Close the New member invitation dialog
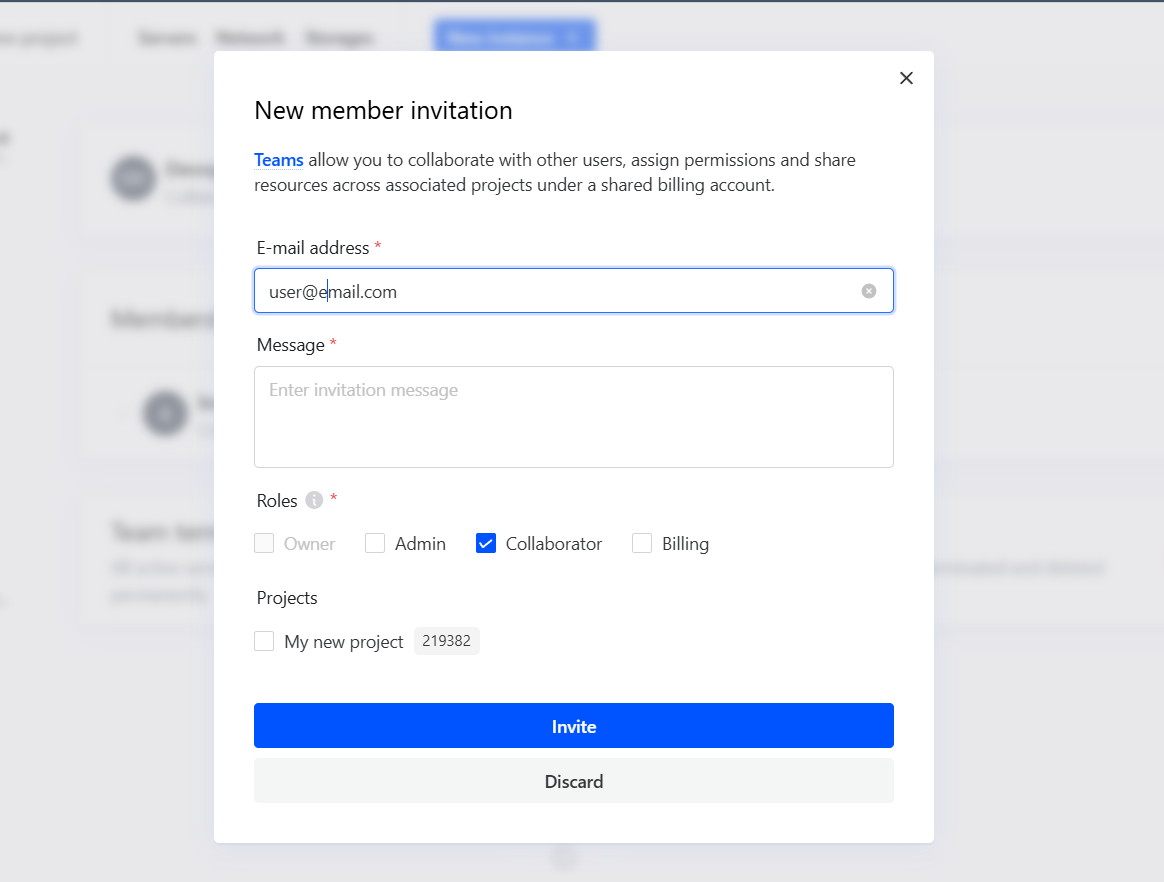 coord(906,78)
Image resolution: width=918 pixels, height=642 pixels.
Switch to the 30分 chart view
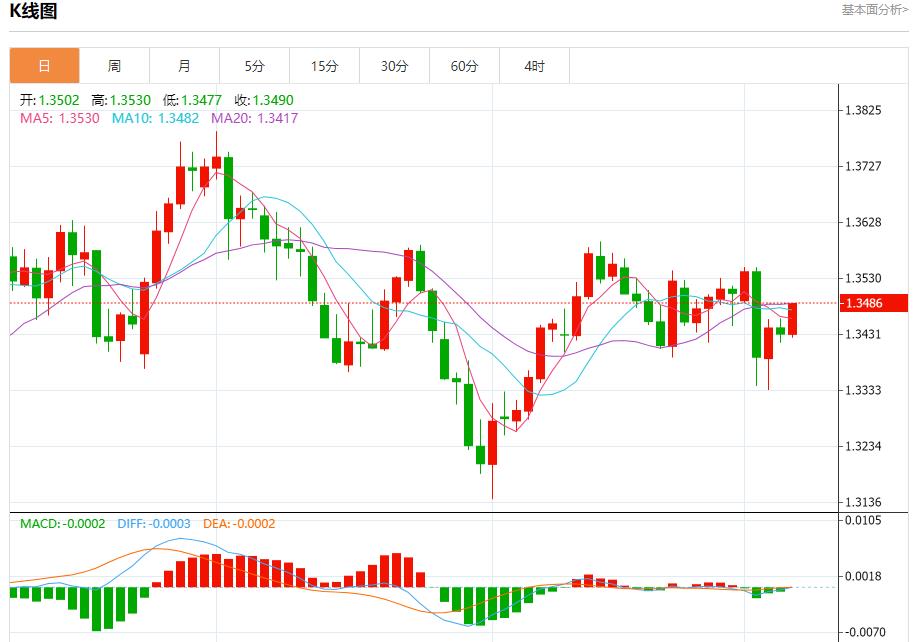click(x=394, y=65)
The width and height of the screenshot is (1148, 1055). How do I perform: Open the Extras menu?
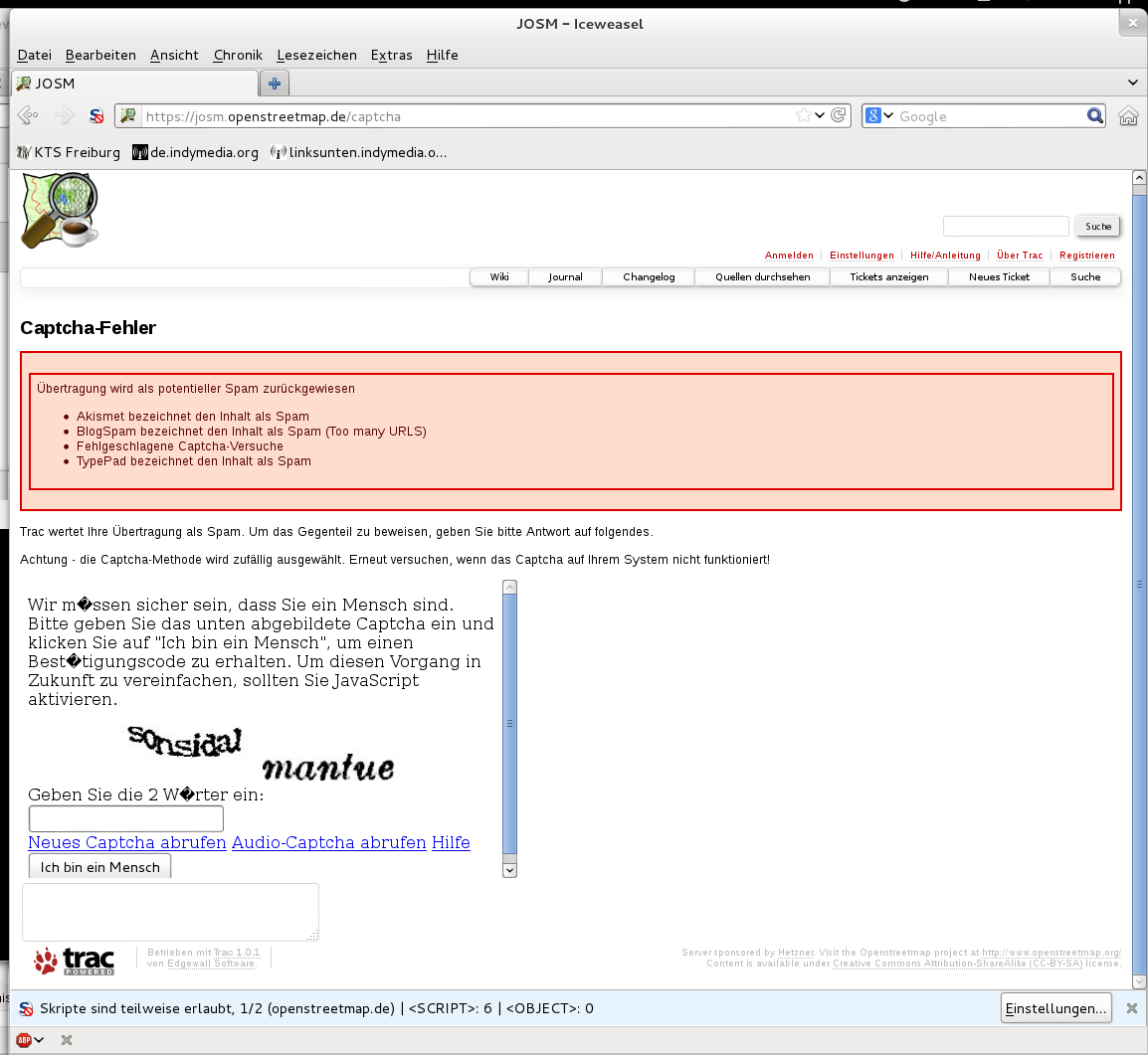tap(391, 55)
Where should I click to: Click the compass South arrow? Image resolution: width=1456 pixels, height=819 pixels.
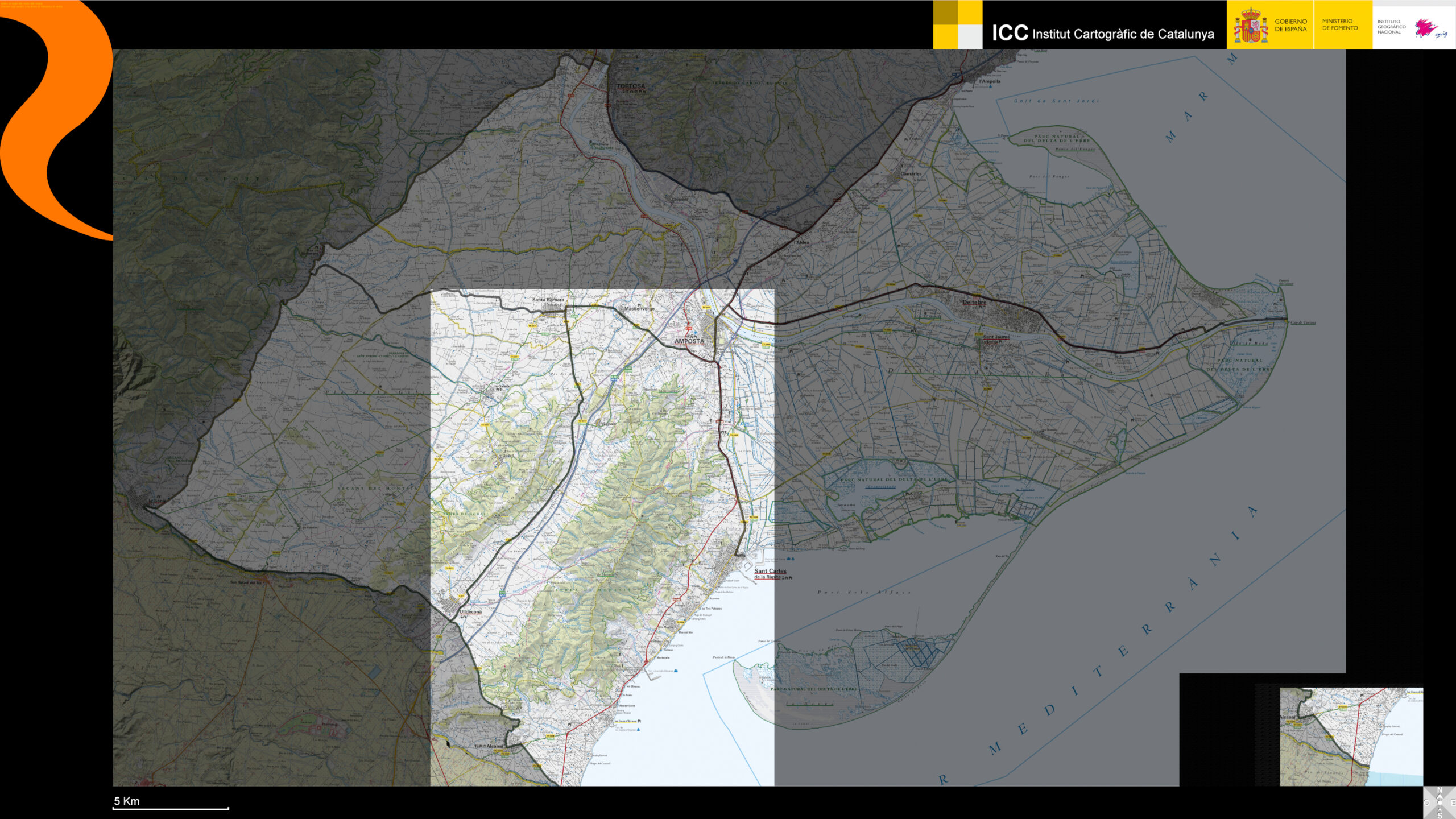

================================

**SET PROBLEM:** Turn the entries above into a numbered list with no blank lines. Leave out the pictures.

**TASK RESPONSE:**
1. Close the New member invitation dialog
2.  coord(906,78)
3. Image resolution: width=918 pixels, height=642 pixels.
4. Switch to the 30分 chart view
5. click(x=394, y=65)
6. The width and height of the screenshot is (1148, 1055). How do I perform: Open the Extras menu?
7. tap(391, 55)
8. Where should I click to: Click the compass South arrow? Image resolution: width=1456 pixels, height=819 pixels.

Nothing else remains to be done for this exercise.